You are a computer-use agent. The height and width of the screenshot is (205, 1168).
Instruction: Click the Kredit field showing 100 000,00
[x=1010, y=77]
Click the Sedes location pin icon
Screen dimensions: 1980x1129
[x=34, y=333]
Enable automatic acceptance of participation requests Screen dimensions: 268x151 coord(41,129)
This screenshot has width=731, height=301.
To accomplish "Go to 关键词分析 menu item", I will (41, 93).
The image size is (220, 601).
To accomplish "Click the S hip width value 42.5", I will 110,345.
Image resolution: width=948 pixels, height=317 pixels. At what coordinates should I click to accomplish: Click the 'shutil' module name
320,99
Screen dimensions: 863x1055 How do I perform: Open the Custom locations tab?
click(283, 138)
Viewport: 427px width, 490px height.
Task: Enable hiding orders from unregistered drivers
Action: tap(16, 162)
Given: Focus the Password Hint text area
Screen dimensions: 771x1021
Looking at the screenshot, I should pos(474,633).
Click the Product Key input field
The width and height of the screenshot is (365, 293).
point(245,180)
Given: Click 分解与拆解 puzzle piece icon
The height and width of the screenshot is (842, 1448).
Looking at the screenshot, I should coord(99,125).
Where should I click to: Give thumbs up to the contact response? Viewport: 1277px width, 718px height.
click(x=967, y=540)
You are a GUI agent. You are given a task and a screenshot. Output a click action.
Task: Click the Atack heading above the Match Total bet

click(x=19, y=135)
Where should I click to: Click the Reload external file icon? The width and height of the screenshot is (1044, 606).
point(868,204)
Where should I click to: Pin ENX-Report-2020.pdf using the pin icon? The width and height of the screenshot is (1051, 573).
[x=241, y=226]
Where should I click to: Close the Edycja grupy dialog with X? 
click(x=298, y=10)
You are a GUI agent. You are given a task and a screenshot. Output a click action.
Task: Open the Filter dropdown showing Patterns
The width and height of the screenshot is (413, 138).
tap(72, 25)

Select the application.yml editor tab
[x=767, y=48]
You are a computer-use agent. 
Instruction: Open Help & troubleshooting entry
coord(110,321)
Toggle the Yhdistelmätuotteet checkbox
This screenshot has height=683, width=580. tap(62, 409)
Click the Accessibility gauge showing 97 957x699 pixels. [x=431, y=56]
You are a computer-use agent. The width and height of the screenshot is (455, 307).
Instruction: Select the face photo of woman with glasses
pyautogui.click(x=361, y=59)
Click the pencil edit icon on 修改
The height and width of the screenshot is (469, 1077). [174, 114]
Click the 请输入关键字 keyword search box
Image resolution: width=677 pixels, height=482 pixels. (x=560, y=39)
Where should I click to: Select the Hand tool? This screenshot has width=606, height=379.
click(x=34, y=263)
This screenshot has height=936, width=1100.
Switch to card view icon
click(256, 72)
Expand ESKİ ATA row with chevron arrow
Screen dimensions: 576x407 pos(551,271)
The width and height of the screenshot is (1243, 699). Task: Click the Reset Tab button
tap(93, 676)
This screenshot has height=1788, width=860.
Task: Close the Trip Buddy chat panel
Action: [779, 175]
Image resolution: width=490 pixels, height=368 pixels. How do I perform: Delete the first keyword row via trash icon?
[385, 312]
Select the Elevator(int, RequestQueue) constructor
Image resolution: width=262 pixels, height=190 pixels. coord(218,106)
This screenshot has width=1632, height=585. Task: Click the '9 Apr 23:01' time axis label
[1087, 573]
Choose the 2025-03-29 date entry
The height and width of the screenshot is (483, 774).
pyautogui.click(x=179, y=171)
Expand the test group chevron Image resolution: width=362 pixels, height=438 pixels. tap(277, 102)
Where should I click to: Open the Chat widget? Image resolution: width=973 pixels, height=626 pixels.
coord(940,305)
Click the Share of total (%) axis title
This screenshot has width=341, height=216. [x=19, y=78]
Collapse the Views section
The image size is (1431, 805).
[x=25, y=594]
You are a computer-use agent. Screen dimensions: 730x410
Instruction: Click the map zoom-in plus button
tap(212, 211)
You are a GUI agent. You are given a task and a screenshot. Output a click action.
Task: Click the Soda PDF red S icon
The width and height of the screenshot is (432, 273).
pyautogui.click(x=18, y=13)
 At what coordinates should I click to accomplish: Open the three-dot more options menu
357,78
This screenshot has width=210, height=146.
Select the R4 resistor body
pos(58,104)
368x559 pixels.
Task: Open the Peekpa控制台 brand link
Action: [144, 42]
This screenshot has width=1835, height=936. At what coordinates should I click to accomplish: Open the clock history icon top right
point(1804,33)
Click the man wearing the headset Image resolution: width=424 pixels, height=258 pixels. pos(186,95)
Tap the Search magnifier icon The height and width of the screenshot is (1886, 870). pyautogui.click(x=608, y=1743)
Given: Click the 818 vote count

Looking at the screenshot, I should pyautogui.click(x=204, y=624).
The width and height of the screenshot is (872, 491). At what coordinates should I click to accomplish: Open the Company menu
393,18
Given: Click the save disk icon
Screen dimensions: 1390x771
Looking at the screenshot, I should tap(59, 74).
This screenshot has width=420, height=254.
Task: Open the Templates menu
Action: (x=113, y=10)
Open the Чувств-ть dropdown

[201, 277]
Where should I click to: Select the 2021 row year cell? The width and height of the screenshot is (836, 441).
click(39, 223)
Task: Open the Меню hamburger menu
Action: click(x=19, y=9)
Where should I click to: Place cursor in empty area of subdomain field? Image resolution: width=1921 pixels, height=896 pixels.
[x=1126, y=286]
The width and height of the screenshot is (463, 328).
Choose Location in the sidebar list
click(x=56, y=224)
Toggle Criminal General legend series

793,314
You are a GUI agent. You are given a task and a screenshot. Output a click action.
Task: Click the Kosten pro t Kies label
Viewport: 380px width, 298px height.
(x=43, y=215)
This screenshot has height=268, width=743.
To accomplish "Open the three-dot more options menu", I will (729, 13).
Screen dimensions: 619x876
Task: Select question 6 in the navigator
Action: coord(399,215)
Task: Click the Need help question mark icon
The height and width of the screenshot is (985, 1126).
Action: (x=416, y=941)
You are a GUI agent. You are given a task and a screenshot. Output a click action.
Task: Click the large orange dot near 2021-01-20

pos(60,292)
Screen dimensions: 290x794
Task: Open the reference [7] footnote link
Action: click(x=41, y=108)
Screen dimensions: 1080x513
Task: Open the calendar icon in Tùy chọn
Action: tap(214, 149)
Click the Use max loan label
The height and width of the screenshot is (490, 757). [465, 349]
* * * * *
Reproduce all of the records above verbatim, line for line, without changing anything.

You are a computer-use agent. The height and width of the screenshot is (205, 1168).
Instruction: Click the Kredit field showing 100 000,00
[x=1010, y=77]
Click the Sedes location pin icon
Screen dimensions: 1980x1129
[x=34, y=333]
Enable automatic acceptance of participation requests Screen dimensions: 268x151 coord(41,129)
This screenshot has width=731, height=301.
To accomplish "Go to 关键词分析 menu item", I will (41, 93).
The image size is (220, 601).
To accomplish "Click the S hip width value 42.5", I will 110,345.
Image resolution: width=948 pixels, height=317 pixels. At what coordinates should I click to accomplish: Click the 'shutil' module name
320,99
Screen dimensions: 863x1055 How do I perform: Open the Custom locations tab?
click(283, 138)
Viewport: 427px width, 490px height.
Task: Enable hiding orders from unregistered drivers
Action: tap(16, 162)
Given: Focus the Password Hint text area
Screen dimensions: 771x1021
Looking at the screenshot, I should pos(474,633).
Click the Product Key input field
The width and height of the screenshot is (365, 293).
point(245,180)
Given: Click 分解与拆解 puzzle piece icon
The height and width of the screenshot is (842, 1448).
Looking at the screenshot, I should coord(99,125).
Where should I click to: Give thumbs up to the contact response? Viewport: 1277px width, 718px height.
click(x=967, y=540)
You are a GUI agent. You are given a task and a screenshot. Output a click action.
Task: Click the Atack heading above the Match Total bet

click(x=19, y=135)
Where should I click to: Click the Reload external file icon? The width and height of the screenshot is (1044, 606).
point(868,204)
Where should I click to: Pin ENX-Report-2020.pdf using the pin icon? The width and height of the screenshot is (1051, 573).
[x=241, y=226]
Where should I click to: Close the Edycja grupy dialog with X? 
click(x=298, y=10)
You are a GUI agent. You are given a task and a screenshot. Output a click action.
Task: Open the Filter dropdown showing Patterns
The width and height of the screenshot is (413, 138).
tap(72, 25)

Select the application.yml editor tab
[x=767, y=48]
You are a computer-use agent. 
Instruction: Open Help & troubleshooting entry
coord(110,321)
Toggle the Yhdistelmätuotteet checkbox
This screenshot has height=683, width=580. tap(62, 409)
Click the Accessibility gauge showing 97 957x699 pixels. [x=431, y=56]
You are a computer-use agent. The width and height of the screenshot is (455, 307).
Instruction: Select the face photo of woman with glasses
pyautogui.click(x=361, y=59)
Click the pencil edit icon on 修改
The height and width of the screenshot is (469, 1077). [174, 114]
Click the 请输入关键字 keyword search box
Image resolution: width=677 pixels, height=482 pixels. (x=560, y=39)
Where should I click to: Select the Hand tool? This screenshot has width=606, height=379.
click(x=34, y=263)
This screenshot has height=936, width=1100.
Switch to card view icon
click(256, 72)
Expand ESKİ ATA row with chevron arrow
Screen dimensions: 576x407 pos(551,271)
The width and height of the screenshot is (1243, 699). Task: Click the Reset Tab button
tap(93, 676)
This screenshot has height=1788, width=860.
Task: Close the Trip Buddy chat panel
Action: [779, 175]
Image resolution: width=490 pixels, height=368 pixels. How do I perform: Delete the first keyword row via trash icon?
[385, 312]
Select the Elevator(int, RequestQueue) constructor
Image resolution: width=262 pixels, height=190 pixels. coord(218,106)
This screenshot has width=1632, height=585. Task: Click the '9 Apr 23:01' time axis label
[1087, 573]
Choose the 2025-03-29 date entry
The height and width of the screenshot is (483, 774).
pyautogui.click(x=179, y=171)
Expand the test group chevron Image resolution: width=362 pixels, height=438 pixels. tap(277, 102)
Where should I click to: Open the Chat widget? Image resolution: width=973 pixels, height=626 pixels.
coord(940,305)
Click the Share of total (%) axis title
This screenshot has width=341, height=216. [x=19, y=78]
Collapse the Views section
The image size is (1431, 805).
[x=25, y=594]
You are a computer-use agent. Screen dimensions: 730x410
Instruction: Click the map zoom-in plus button
tap(212, 211)
You are a GUI agent. You are given a task and a screenshot. Output a click action.
Task: Click the Soda PDF red S icon
The width and height of the screenshot is (432, 273).
pyautogui.click(x=18, y=13)
 At what coordinates should I click to accomplish: Open the three-dot more options menu
357,78
This screenshot has width=210, height=146.
Select the R4 resistor body
pos(58,104)
368x559 pixels.
Task: Open the Peekpa控制台 brand link
Action: [144, 42]
This screenshot has width=1835, height=936. At what coordinates should I click to accomplish: Open the clock history icon top right
point(1804,33)
Click the man wearing the headset Image resolution: width=424 pixels, height=258 pixels. pos(186,95)
Tap the Search magnifier icon The height and width of the screenshot is (1886, 870). pyautogui.click(x=608, y=1743)
Given: Click the 818 vote count

Looking at the screenshot, I should pyautogui.click(x=204, y=624).
The width and height of the screenshot is (872, 491). At what coordinates should I click to accomplish: Open the Company menu
393,18
Given: Click the save disk icon
Screen dimensions: 1390x771
Looking at the screenshot, I should tap(59, 74).
This screenshot has width=420, height=254.
Task: Open the Templates menu
Action: (x=113, y=10)
Open the Чувств-ть dropdown

[201, 277]
Where should I click to: Select the 2021 row year cell? The width and height of the screenshot is (836, 441).
click(39, 223)
Task: Open the Меню hamburger menu
Action: click(x=19, y=9)
Where should I click to: Place cursor in empty area of subdomain field? Image resolution: width=1921 pixels, height=896 pixels.
[x=1126, y=286]
The width and height of the screenshot is (463, 328).
Choose Location in the sidebar list
click(x=56, y=224)
Toggle Criminal General legend series

793,314
You are a GUI agent. You are given a task and a screenshot. Output a click action.
Task: Click the Kosten pro t Kies label
Viewport: 380px width, 298px height.
(x=43, y=215)
This screenshot has height=268, width=743.
To accomplish "Open the three-dot more options menu", I will (729, 13).
Screen dimensions: 619x876
Task: Select question 6 in the navigator
Action: coord(399,215)
Task: Click the Need help question mark icon
The height and width of the screenshot is (985, 1126).
Action: (x=416, y=941)
You are a GUI agent. You are given a task and a screenshot. Output a click action.
Task: Click the large orange dot near 2021-01-20

pos(60,292)
Screen dimensions: 290x794
Task: Open the reference [7] footnote link
Action: click(x=41, y=108)
Screen dimensions: 1080x513
Task: Open the calendar icon in Tùy chọn
Action: tap(214, 149)
Click the Use max loan label
The height and width of the screenshot is (490, 757). [465, 349]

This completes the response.